- About this task: The expected output is an exact copy of each line from the line with "Open the Click here to change folder link" through the end of the data below, with no pictures in it.
━━━━━━━━
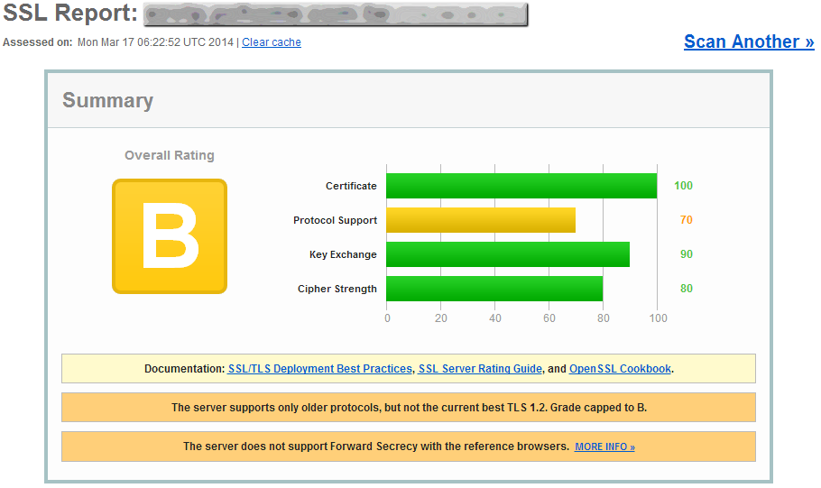Click the TLS 1.2 grade capped warning

(x=409, y=408)
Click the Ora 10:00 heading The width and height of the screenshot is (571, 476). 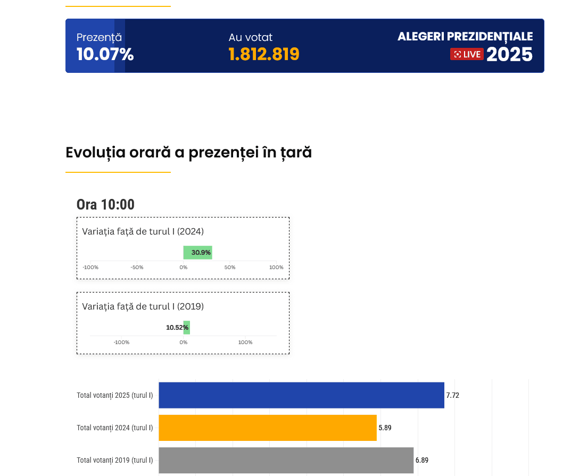click(x=105, y=204)
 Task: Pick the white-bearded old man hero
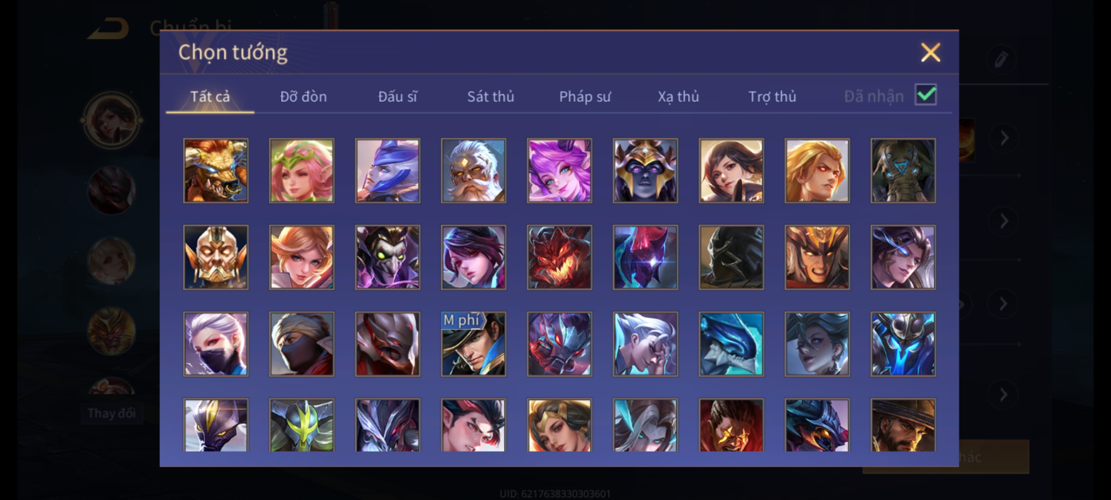[474, 171]
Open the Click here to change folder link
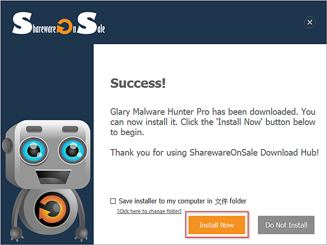The image size is (327, 245). [149, 211]
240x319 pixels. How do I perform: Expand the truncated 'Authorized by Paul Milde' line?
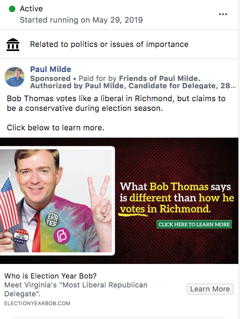(133, 86)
━━━━━━━━
- Written answer:
Open the Click here to change folder link
The image size is (327, 245). [149, 211]
240x319 pixels. How do I perform: Expand the truncated 'Authorized by Paul Milde' line?
(133, 86)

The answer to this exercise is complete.